Watson, Farley & Williams has also advised a syndicate of banks led by BNP Paribas as global coordinator, lease arranger and facility agent, in respect of the arrangement of a US$160 million Japanese operating lease with call option (Jolco) for one Boeing 777-300ER for Air New Zealand. The transaction is denominated in Japanese yen. The syndicate of banks comprised BNP Paribas as global coordinator, lease arranger and facility agent, Australia and New Zealand Bank (ANZ) as security trustee, ANZ, BNP Paribas, The Bank of Tokyo Mistubishi UFJ and Development Bank of Japan as co-debt arrangers. Partners Mehraab Nazir and Siva Subramaniam led the transaction.

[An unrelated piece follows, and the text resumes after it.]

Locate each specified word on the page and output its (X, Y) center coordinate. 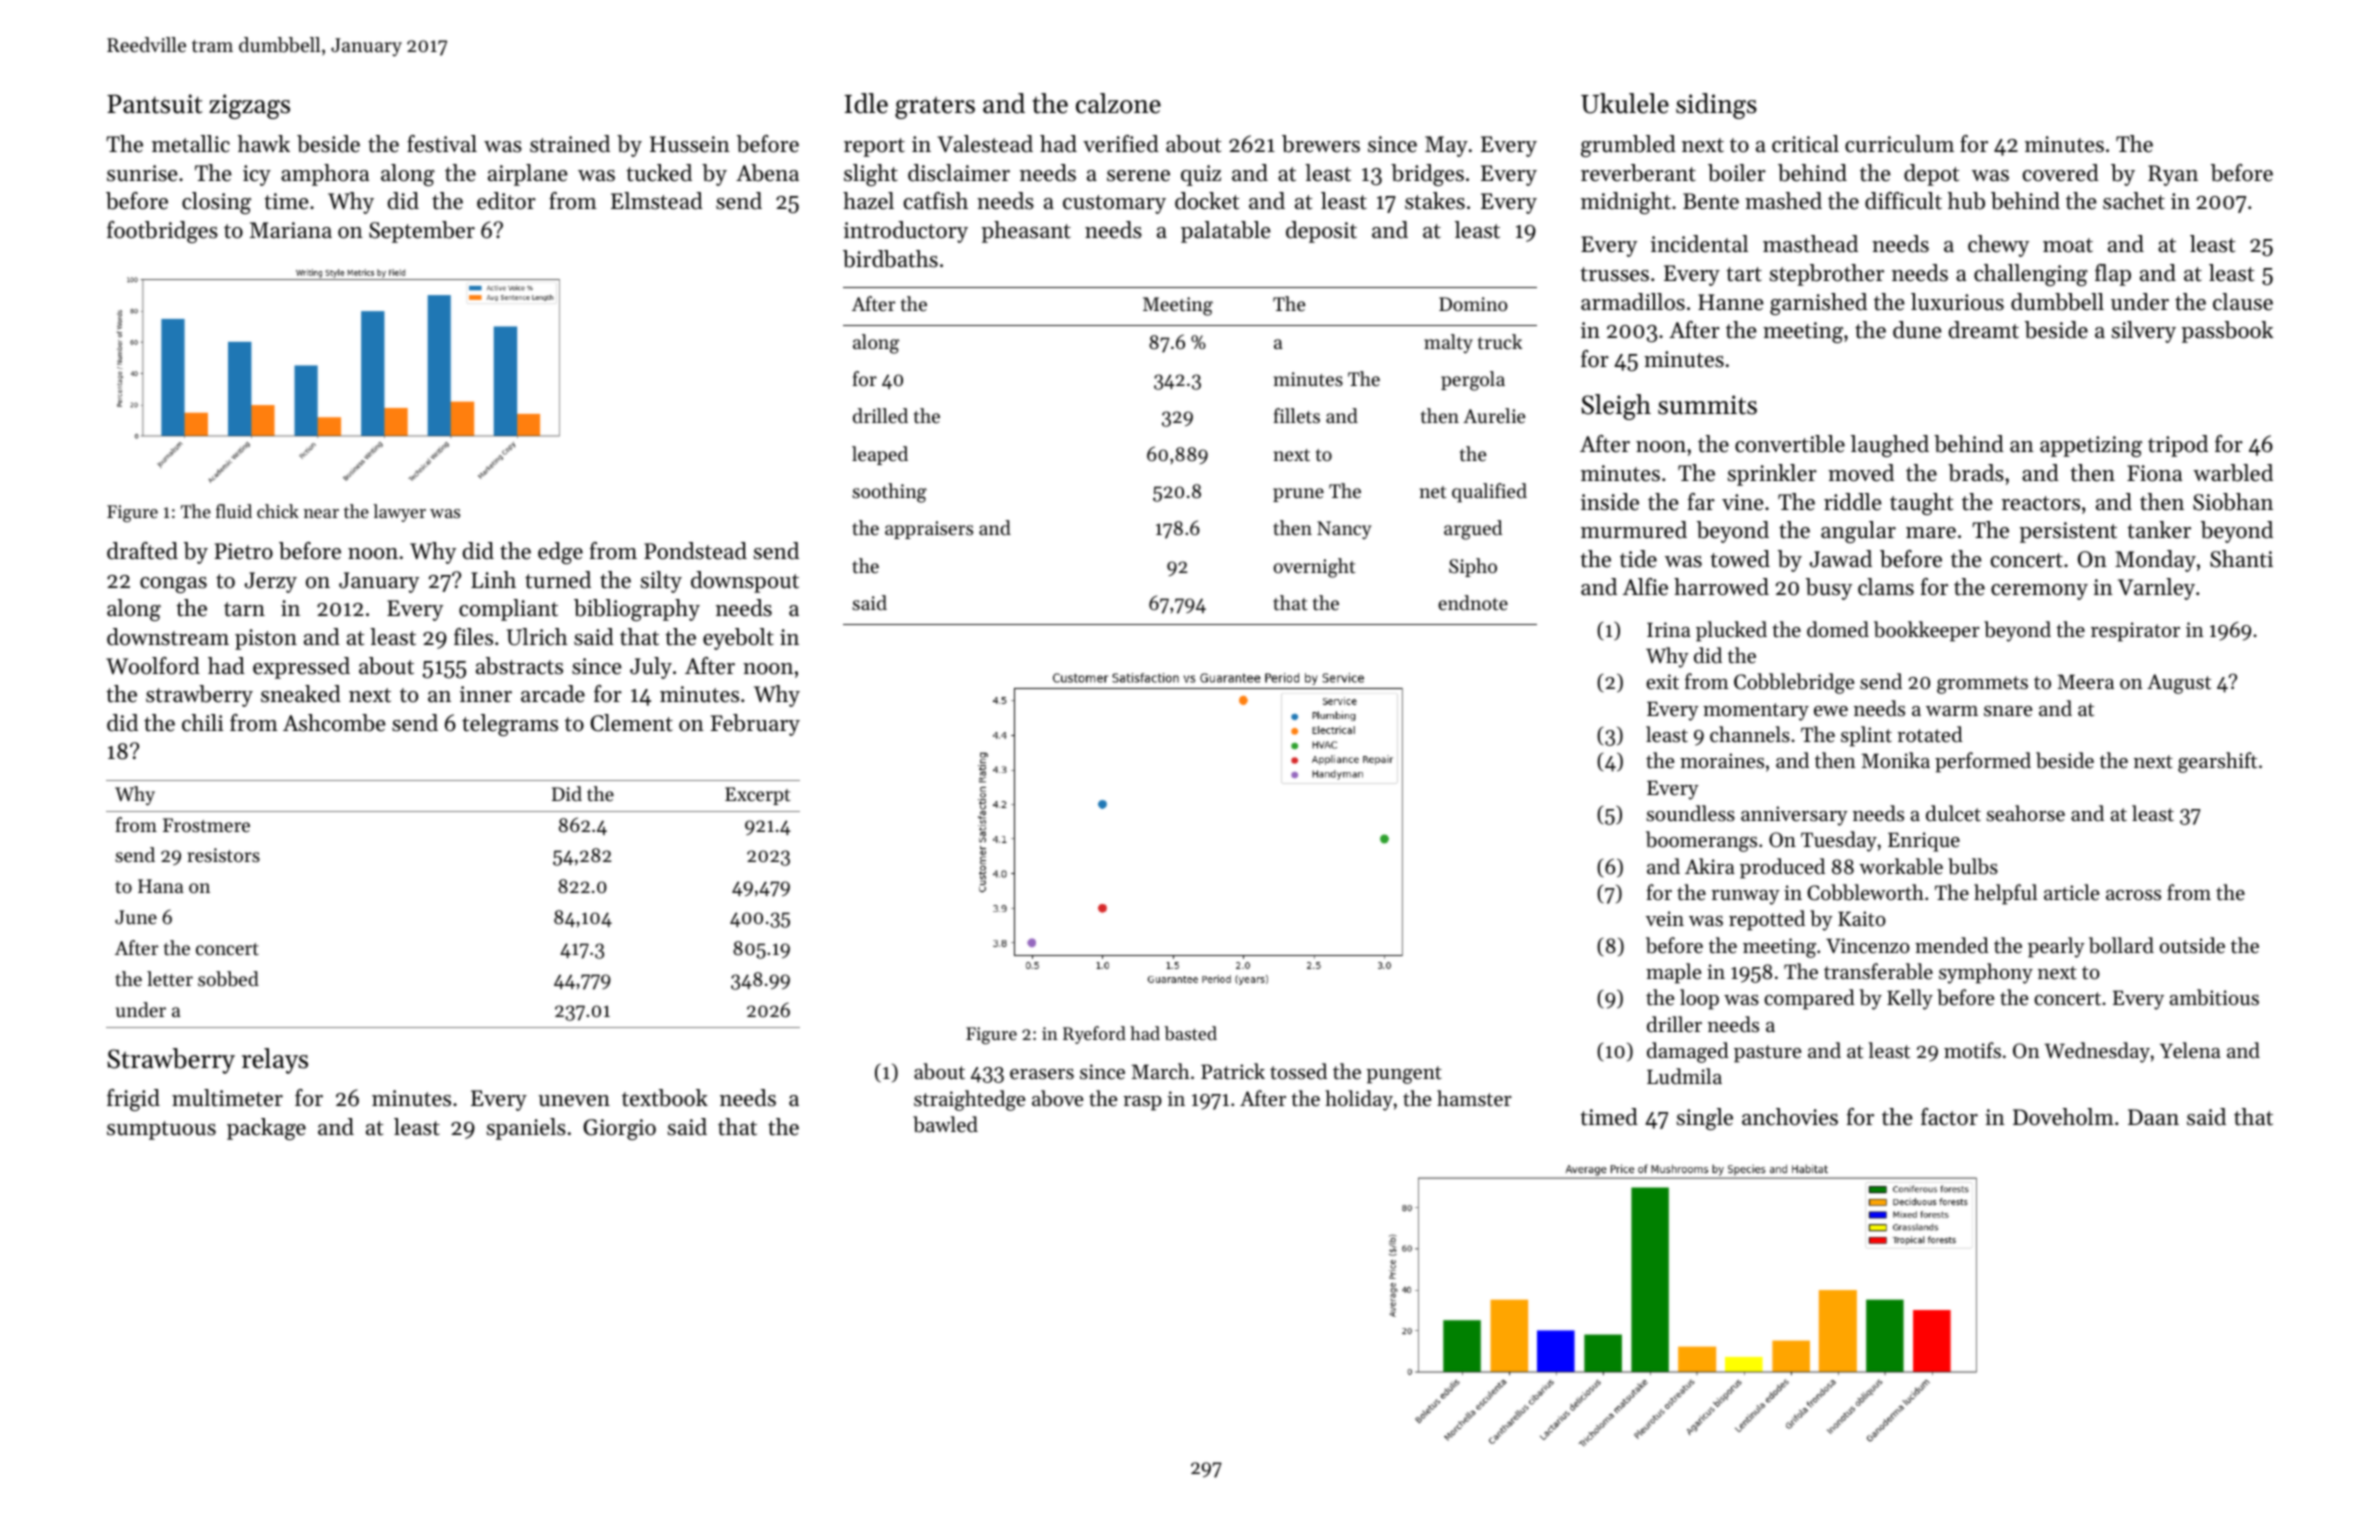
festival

WongPartnership has acted for CapitaMalls Asia Treasury, a wholly-owned subsidiary of CapitaMalls Asia Ltd, as issuer of S$400 million (US$321m) in aggregate principal amount of callable step-up bonds due 2022, subject to an increase to a maximum issue size of S$400 million (US$321m) in aggregate principal amount of callable step-up bonds due 2022. The sole bookrunner and lead manager of the offer is DBS Bank Ltd. Partner Hui Choon Yuen acted on the matter.

WongPartnership has also acted for Nitro Capital Ltd, a wholly-owned subsidiary of Primavera Capital (Cayman) Fund I LP (a China-focused private equity fund) in respect of its acquisition of an interest in China XLX Fertiliser Ltd (China XLX) through China XLX’s issue of bonds convertible into China XLX’s ordinary shares of an aggregate principal amount of approximately RMB324 million (US$51.4m). Partners Andrew Ang, Lim Hon Yi and Goh Gin Nee acted on the matter.